See, everyone reacts differently. Reading a really bad manuscript doesn’t make me want to cry. It makes me angry. No, I’m not kidding. I wish I were. This article could also be called “How to Make Me Stop Reading Your Entry” because clearly you didn’t take the time or make the effort to have someone else read what you wrote first. Among other things.
Honestly, NOT having someone else read your first chapter before submitting it ANYWHERE is clearly insane. That first chapter is your hook…that first chapter is going to dictate whether the reader keeps reading…and in my case, if the judge keeps judging. Yes, I’m back on the novel writing contest again. Hopefully, someone will gain some sort of insight from the awful, awful things I’ve seen. My eyes! (Cue music from Gone with the Wind.) Okay, I may be exaggerating just a little bit. My eyes don’t actually hurt, my brain does.
Missing words and typographical errors should NEVER occur in a first chapter. Theoretically, they should never occur in a manuscript, but we’re all human and eventually it’s going to happen. But in a submission to a contest? Really? I don’t get that. Many agents and/or publishers will ask for the first chapter(s) in their submissions instructions. If you’re not self-publishing, and you’re trying to hook someone, you HAVE to have that first chapter stellar and pristine. Anything less is setting yourself up to lose.The other huge mistake in 100% of the manuscripts I’ve seen so far has been the use of cryptic symbolism in the first few paragraphs. When I read this stuff, I feel like the author is trying to impress me with fancy footwork, when they really fall flat on their faces. In each case, I recommended they delete all that stuff, and start the story with their fourth or fifth paragraph when they actually get down to the business of the plot. All the houses on the street have front porches. Whoa. That doesn’t really set a mood – far too generic. How about “I hated going home because of the demonic looks I always got from the gang members next door as I walked up my front steps.” Okay, that sets a mood. Nothing cryptic about it. Lin Robinson wrote a post about this very thing. You can read that here.

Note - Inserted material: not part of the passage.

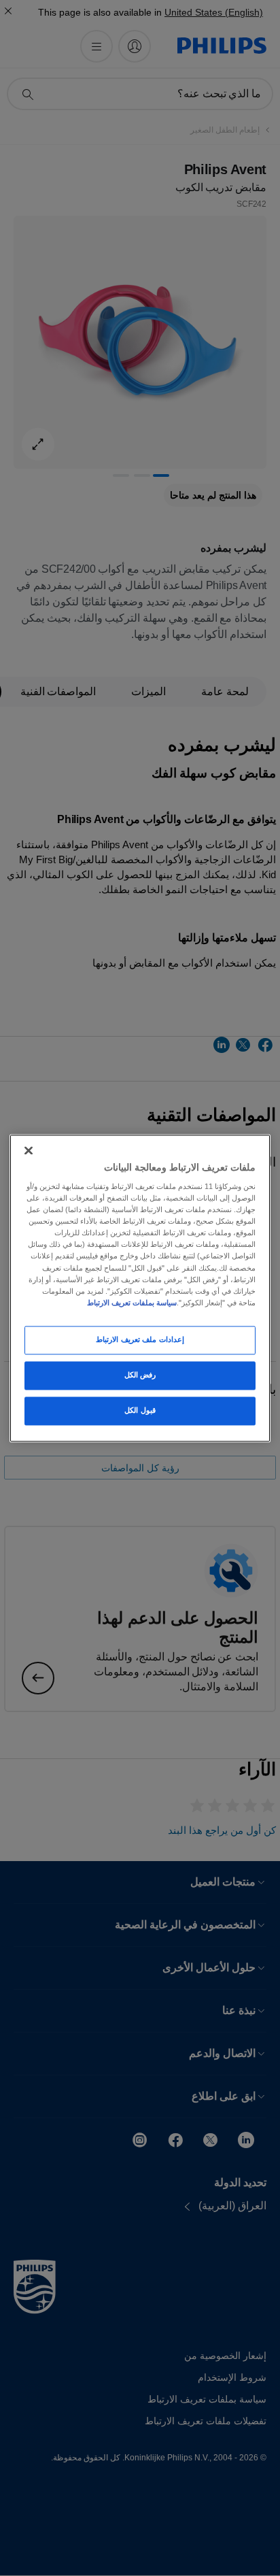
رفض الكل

No physical character description early on can be a fatal mistake. Readers will fill in the blanks if a character isn’t described. Human nature dictates that readers will project their tastes and preferences onto a character if the writer doesn’t provide enough information (and even sometimes if they do!). If the description comes after the reader has made up his/her mind what the character looks like, that can cause a problem. If you don’t care about what the character looks like and you don’t mind if readers form their own conclusions, then don’t drop in description later.
One manuscript I just finished reading NEVER described the main character: neither physically or any other way which endeared the reader to him. Some people think physical description isn’t that big of a deal, and it’s not if the author gives the reader something which makes him/her want to bond with the character. I’ve seen it happen way too many times – the author thinks he/she is making the character quirky when in actuality the character is just not likable. Joe listened to the drip in the kitchen sink. The bathroom door still creaked – no big deal – he new he’d get around to fixing those someday. Okay, here’s a hint – that’s not quirky and endearing. That’s lazy.
Speaking of lazy: Parentheses – REALLY? That immediately tells me that the voice is just not working. If the narrator has to rely on parentheses to get the point across, well, it’s pretty much over for me right then and there. Other options are available – character thoughts, dialogue… Using parentheses just screams LAZY writer to me.
Writing is hard work. No one said it wasn’t. It’s saying something once and saying it well. It’s using carefully chosen words at the right times. One contestant used the same verb three sentences in a row. It became a pattern with this author. OCD? A page later, a different word three sentences in a row. Then a different word two sentences in a row. One word: Thesaurus.
Another author kept saying the same thing, but different ways. Here’s an example: Sally took glee in finally introducing John to the forest. She’d grown up in the wilderness, and this was where she was at peace. John’s city upbringing caused him to feel out of place here. Sally could sense this, since she was raised in this natural place. The harmony she felt in the woods could not be rivaled. She wished John could experience the same magic she enjoyed because she loved the forest. It was in her blood, and clearly it was not in his. She could understand his discomfort, because that was how she felt when she was in the city, where he grew up. Out of place and awkward.
I want to stab myself, repeatedly, after writing that. I’m not kidding. All it would actually take to say that once and decently is this: Sally closed her eyes, reveling in the wilderness around her. She’d grown up in the forest, and that was where she felt at home. She sensed John, a city boy, was not so comfortable here, and wondered if this would come between them.